-- Provided passage --
Content starts
In a proceeding pursuant to CPLR article 78 to review a determination of the respondent Dennis Whalen, as Commissioner of New York State Department of Health, dated July 30, 1998, made after a hearing, which upheld a determination of the respondent Brian Wing, as Commissioner of New York State Department of Social Services, denying the application of the petitioner’s decedent for medical assistance, which proceeding was determined by a judgment of the Supreme Court, Queens County (Price, J.), entered August 27, 2002, granting the petition and vacating the determination, the petitioner appeals from so much of an order of the same court dated August 29, 2003, as, upon reargument, denied that branch of her motion which was for an award of an attorney’s fee pursuant to CPLR article 86.
Ordered that the order is affirmed insofar as appealed from, with costs.
By judgment entered August 27, 2002, the Supreme Court granted the petition and vacated a determination of the respondent Dennis Whalen, as Commissioner of New York State Department of Health, which, after a hearing, upheld a determination of the respondent Brian Wing, as Commissioner of New York State Department of Social Services, denying the application of the petitioner’s decedent for medical assistance. The petitioner moved, inter alia, for an award of an attorney’s fee pursuant to CPLR article 86.
Contrary to the petitioner’s contention, the Supreme Court providently exercised its discretion, upon reargument, in denying that branch of the motion which was for an award of an attorney’s fee since, under the circumstances of this case, the respondents’ position was “substantially justified” (CPLR 8601 [a]; see Matter of McCrimmon v Dowling, 247 AD2d 620, 621 [1998]; Matter of Priester v Dowling, 231 AD2d 638 [1996]; Mat*516ter of Barnett v New York State Dept. of Social Servs., 212 AD2d 696, 698 [1995]).
“[T]he mere fact that the government has lost the underlying case on the merits does not require that an attorney’s fee be awarded” (Matter of McCrimmon v Dowling, supra at 621). “The award of attorney’s fees under CPLR article 86 is generally left to the sound discretion of the trial court” (Matter of Priester v Dowling, supra at 639; Matter of Barnett v New York State Dept. of Social Servs., supra at 697) and absent an improvident exercise of discretion, a determination by the Supreme Court that the government’s position was substantially justified is entitled to deference (see Matter of New York State Clinical Lab. Assn. v Kaladjian, 85 NY2d 346, 356 [1995]; Matter of Priester v Dowling, supra at 639). Smith, J.P., Adams, Crane and Skelos, JJ., concur.
Content ends
-- Records provided --
Content starts
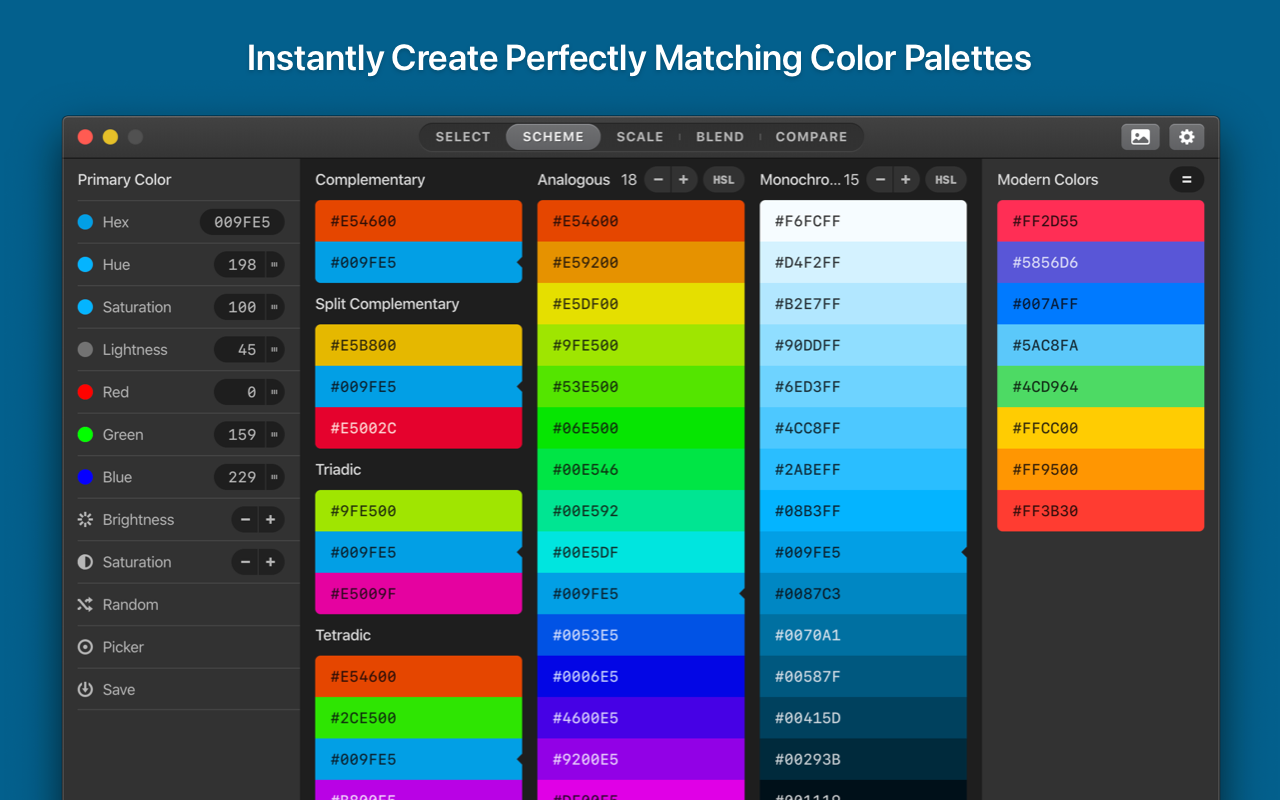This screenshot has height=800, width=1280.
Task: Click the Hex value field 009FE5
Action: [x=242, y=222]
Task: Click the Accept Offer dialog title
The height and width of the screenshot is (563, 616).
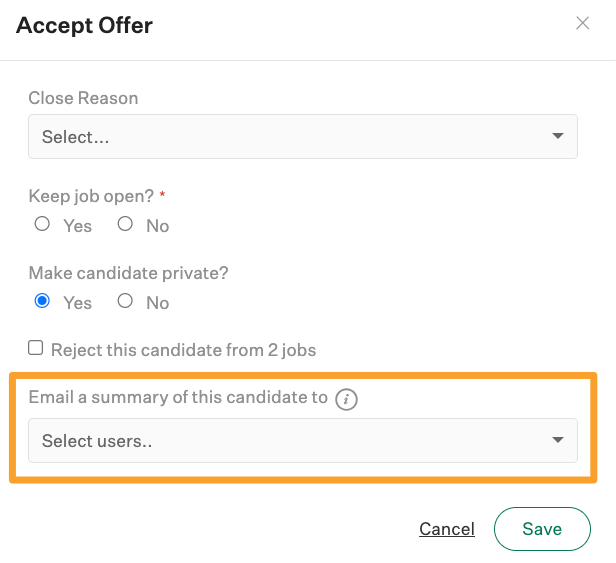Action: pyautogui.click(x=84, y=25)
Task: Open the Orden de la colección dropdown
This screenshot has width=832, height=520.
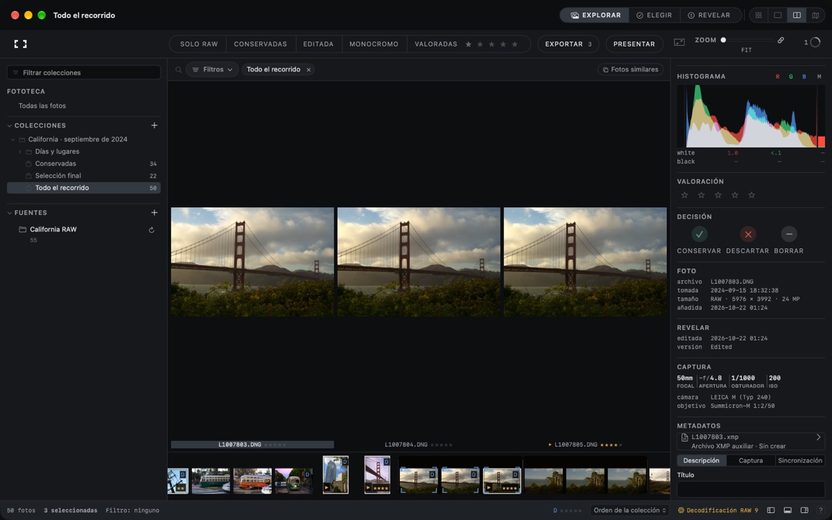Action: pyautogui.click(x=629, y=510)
Content ends
-- Assignment --
Translate this sentence from the court ruling on attorney's fees into Spanish: "The petitioner moved, inter alia, for an award of an attorney’s fee pursuant to CPLR article 86."

-- Problem solution --
La peticionaria solicitó, entre otras cosas, que se le concedieran honorarios de abogado conforme al artículo 86 de las CPLR.